A general view of the Internal Revenue Service (IRS) Building in Washington, May 14, 2013. REUTERS/Jonathan Ernst

The interview transcripts, reviewed by Reuters on Thursday, provide new details about Washington IRS officials’ awareness of the scrutiny given to groups seeking tax-exempt status using terms like “Tea Party” or “patriot” to flag applications.

A political furor over the practice has engulfed the tax agency for nearly a month since a senior IRS official publicly apologized for it at a Washington conference. Since then, President Barack Obama has fired the IRS chief, the FBI has mounted an investigation and Congress has held hearings.
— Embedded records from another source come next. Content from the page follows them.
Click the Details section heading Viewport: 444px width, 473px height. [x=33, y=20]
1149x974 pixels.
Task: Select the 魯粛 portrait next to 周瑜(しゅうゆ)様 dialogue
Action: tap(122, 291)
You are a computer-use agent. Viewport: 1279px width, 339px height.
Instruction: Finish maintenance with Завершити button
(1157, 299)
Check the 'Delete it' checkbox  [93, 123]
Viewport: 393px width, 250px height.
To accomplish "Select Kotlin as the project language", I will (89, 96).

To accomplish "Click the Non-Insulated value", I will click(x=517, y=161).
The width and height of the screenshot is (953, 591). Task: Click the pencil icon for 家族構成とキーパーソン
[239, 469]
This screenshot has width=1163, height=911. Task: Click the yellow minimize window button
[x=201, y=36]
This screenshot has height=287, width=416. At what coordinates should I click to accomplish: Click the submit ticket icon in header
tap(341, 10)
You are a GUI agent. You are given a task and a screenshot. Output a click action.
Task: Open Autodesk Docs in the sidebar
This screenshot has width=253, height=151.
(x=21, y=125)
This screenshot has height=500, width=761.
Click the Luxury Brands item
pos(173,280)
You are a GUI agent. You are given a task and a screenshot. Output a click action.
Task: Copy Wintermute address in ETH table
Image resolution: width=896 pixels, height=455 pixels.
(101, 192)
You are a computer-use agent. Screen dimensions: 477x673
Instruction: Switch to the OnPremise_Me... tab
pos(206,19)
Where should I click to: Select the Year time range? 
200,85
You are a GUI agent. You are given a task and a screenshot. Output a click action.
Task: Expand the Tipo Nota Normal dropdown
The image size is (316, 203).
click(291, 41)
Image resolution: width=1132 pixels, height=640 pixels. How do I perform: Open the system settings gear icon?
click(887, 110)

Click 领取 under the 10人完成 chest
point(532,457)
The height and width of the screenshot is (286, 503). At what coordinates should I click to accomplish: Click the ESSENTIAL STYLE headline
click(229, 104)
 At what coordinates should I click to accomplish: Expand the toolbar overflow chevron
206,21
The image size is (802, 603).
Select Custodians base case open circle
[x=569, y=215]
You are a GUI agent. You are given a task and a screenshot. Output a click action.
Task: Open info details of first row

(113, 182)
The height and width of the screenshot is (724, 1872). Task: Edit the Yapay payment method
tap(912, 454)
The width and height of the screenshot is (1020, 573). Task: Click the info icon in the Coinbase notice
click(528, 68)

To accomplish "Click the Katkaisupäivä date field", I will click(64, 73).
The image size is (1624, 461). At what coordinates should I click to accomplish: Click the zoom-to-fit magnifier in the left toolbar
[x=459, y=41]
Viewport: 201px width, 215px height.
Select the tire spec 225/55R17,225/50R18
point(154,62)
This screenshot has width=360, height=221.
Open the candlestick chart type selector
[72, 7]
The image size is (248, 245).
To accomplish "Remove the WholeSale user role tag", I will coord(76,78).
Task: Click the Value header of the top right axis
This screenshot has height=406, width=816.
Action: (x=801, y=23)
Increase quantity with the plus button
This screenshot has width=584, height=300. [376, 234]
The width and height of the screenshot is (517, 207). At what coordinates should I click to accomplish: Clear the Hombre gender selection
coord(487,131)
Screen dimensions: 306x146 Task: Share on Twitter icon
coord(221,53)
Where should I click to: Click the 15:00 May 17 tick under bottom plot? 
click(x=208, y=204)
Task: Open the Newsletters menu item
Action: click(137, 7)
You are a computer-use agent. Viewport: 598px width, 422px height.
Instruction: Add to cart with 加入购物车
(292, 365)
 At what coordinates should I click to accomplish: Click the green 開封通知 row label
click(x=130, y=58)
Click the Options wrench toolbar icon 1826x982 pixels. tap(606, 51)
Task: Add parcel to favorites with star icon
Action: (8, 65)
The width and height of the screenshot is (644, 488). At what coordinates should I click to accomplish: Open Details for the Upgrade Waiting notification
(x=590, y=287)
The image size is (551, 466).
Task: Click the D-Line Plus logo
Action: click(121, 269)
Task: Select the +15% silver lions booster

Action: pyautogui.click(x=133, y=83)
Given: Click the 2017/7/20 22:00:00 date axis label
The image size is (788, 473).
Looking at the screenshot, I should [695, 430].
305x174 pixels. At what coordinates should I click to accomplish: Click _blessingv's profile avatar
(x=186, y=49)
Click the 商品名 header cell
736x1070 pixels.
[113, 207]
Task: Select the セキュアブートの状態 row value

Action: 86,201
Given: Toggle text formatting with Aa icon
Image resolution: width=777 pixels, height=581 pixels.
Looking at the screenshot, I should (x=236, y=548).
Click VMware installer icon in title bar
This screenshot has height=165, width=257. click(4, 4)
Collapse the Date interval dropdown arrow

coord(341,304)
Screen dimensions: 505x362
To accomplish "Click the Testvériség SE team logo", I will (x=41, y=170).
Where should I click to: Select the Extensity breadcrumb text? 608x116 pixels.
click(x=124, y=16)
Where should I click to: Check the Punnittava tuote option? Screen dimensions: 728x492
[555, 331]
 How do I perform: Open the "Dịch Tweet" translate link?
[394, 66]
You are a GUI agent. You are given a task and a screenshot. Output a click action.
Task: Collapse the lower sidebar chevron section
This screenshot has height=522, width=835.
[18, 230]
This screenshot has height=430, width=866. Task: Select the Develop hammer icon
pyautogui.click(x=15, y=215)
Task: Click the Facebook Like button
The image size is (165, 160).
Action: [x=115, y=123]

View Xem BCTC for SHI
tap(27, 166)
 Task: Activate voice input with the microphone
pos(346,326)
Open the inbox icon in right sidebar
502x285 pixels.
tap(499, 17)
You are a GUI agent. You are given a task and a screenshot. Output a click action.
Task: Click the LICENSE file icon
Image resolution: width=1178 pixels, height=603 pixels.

The transcripts show that in July 2010, Elizabeth Hofacre, an IRS official in Cincinnati who was coordinating “emerging issues” for the agency’s tax-exempt unit, was corresponding with Washington-based IRS tax attorney Carter Hull.

She was asked to summarize her findings in a spreadsheet and notify a small group of colleagues, including some staff in the Washington tax-exempt unit. She sent an email that month to a larger number of people in Washington by accident.

“Everybody in D.C. got it by mistake,” Hofacre said in the transcripts. She later clarified that she did not mean all officials but those in the IRS Exempt Organizations Rulings and Agreements unit.

Hull could not be reached for comment.

Lois Lerner, the IRS official who set off the controversy, said she first learned of the “be on the lookout list” (BOLO) of partisan terms in June 2011, and ordered the criteria be removed immediately. The Treasury inspector general backed that up.

Washington IRS officials including Lerner, who was put on administrative leave in response to the fracas, have stressed the lack of Washington involvement in the scrutiny.

The Treasury Inspector General for Tax Administration, which studied the matter, has said no evidence exists that the list was created by high-level IRS officials, or political officials in the U.S. Treasury or the White House.

The inspector general’s report last month said the Cincinnati office, where IRS reviews of applications for tax-exempt status are centralized, used the BOLO list that included the words “Tea Party” and “patriot” for flagging applications for extra review.

Neither Hofacre, nor a second IRS worker in Cincinnati, Gary Muthert, knew who asked for the partisan names to be added to the BOLO list in the first place, the transcripts showed.

Still, Muthert said that when his supervisor in Cincinnati initially asked him to look for “Tea Party” applications, “he told me Washington, D.C., wanted some cases,” according to his interview with congressional investigators.

Hofacre, however, indicated that a Cincinnati official told her to use the criteria. That official “told me what I needed to put on this particular BOLO list,” Hofacre said, referring to the list for Tea Party cases only.

Hofacre lashed out at Washington officials for putting the blame squarely on the staffers in Cincinnati. “It was a nuclear strike on us,” she told congressional investigators.


The interviews were among the first conducted by lawyers at the Oversight and Government Reform Committee in the U.S. House of Representatives since the scandal broke on May 10. Two more interviews with other IRS employees were set for this week.

Darrell Issa, the panel’s top Republican, said they confirmed his hunch that the scrutiny did not originate in Cincinnati. The top Democrat on the panel, Elijah Cummings, said Issa is cherry picking quotes to confirm his theory.

It was unclear from Hofacre how much authority Washington exerted over the applications.

She told congressional investigators the Tea Party cases were handled differently: IRS Washington attorney Hull wanted to see her response letters. In two cases, he handled the applications himself.

In one exchange, Hofacre said, “I had no autonomy,” but in another instance she said, “they gave me leeway to work with them .... weren’t involved in the actual reviewing.”